3.5.4 Transition Metals - Other applications of transition metal complexes


Students should:
  • understand the importance of variable oxidation states in catalysis; both heterogeneous and homogeneous catalysts
  • understand that Fe(II) in haemoglobin enables oxygen to be transported in the blood, and why CO is toxic.
  • know that the Pt(II) complex cisplatin is used as an anticancer drug
  • appreciate the benefits and risks associated with this drug
  • understand that [Ag(NH3)2]+ is used in Tollens' reagent to distinguish between aldehydes and ketones

Catalysis summary

Catalysts may be either in the same phase as the reactants (homogeneous) or in a different phase ( heterogeneous). Both types of catalysis depend on the ability of transition metals to change oxidation state providing a sink or source of electrons.

Biological importance of transition metals

Transition metals perform many functions in living systems. The essential minerals include copper, zinc, cobalt, molybdenum and iron. All of our red blood cells contain haemoglobin, a protein with four haem groups, each of which has an iron atom in the 2+ oxidation state at the centre of a chelating structure known as a porphyrin..
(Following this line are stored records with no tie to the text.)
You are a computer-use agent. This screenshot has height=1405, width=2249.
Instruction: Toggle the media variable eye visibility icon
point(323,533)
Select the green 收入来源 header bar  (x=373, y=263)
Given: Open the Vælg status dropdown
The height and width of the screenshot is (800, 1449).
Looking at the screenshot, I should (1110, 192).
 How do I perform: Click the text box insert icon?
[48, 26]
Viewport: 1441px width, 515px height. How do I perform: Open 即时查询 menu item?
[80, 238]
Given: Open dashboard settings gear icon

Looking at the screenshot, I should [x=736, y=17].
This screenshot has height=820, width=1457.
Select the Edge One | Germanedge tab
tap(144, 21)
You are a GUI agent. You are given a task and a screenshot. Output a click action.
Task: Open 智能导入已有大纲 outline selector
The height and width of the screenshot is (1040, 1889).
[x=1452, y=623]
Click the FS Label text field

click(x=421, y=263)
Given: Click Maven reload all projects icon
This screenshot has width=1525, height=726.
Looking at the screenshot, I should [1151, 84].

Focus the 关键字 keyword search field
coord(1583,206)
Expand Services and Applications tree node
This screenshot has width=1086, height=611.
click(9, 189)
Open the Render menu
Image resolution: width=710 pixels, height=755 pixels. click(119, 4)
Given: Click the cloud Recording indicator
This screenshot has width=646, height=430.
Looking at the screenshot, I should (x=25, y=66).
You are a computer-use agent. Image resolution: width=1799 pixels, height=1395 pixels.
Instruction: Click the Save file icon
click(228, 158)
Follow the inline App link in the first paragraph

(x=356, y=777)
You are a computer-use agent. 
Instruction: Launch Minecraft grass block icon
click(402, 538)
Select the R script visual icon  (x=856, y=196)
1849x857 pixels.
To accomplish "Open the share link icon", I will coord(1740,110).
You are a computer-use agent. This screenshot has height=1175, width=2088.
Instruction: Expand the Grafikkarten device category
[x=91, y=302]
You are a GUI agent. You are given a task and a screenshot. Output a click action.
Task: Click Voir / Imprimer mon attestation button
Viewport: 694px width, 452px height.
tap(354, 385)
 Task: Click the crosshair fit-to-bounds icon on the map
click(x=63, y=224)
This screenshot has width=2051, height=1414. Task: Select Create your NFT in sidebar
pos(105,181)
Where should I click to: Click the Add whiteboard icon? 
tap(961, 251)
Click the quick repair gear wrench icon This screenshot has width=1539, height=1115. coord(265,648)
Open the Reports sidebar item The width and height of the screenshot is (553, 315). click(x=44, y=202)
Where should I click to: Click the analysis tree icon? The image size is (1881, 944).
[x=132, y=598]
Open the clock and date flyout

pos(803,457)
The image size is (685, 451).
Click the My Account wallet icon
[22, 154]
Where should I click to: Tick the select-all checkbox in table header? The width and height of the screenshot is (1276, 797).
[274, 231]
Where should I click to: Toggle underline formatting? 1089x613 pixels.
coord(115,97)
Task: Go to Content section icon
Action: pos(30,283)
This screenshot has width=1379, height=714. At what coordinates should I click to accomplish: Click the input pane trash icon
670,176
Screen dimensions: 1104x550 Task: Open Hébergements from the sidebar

Carbon monoxide poisons haemoglobin by bonding tightly to the iron(II) atom. This prevents the atom binding to oxygen and effectively removes it from the game. The organism dies as oxygen cannot get to the areas where it is needed. The carbon monoxide bound complex is known as carboxyhaemoglobin. It is a cherry red complex, which is why people suffering from carbon monoxide poisoning are very red in the face.


Transition metals are also implicated in some medicines, such as cis-platin, an anti cancer agent.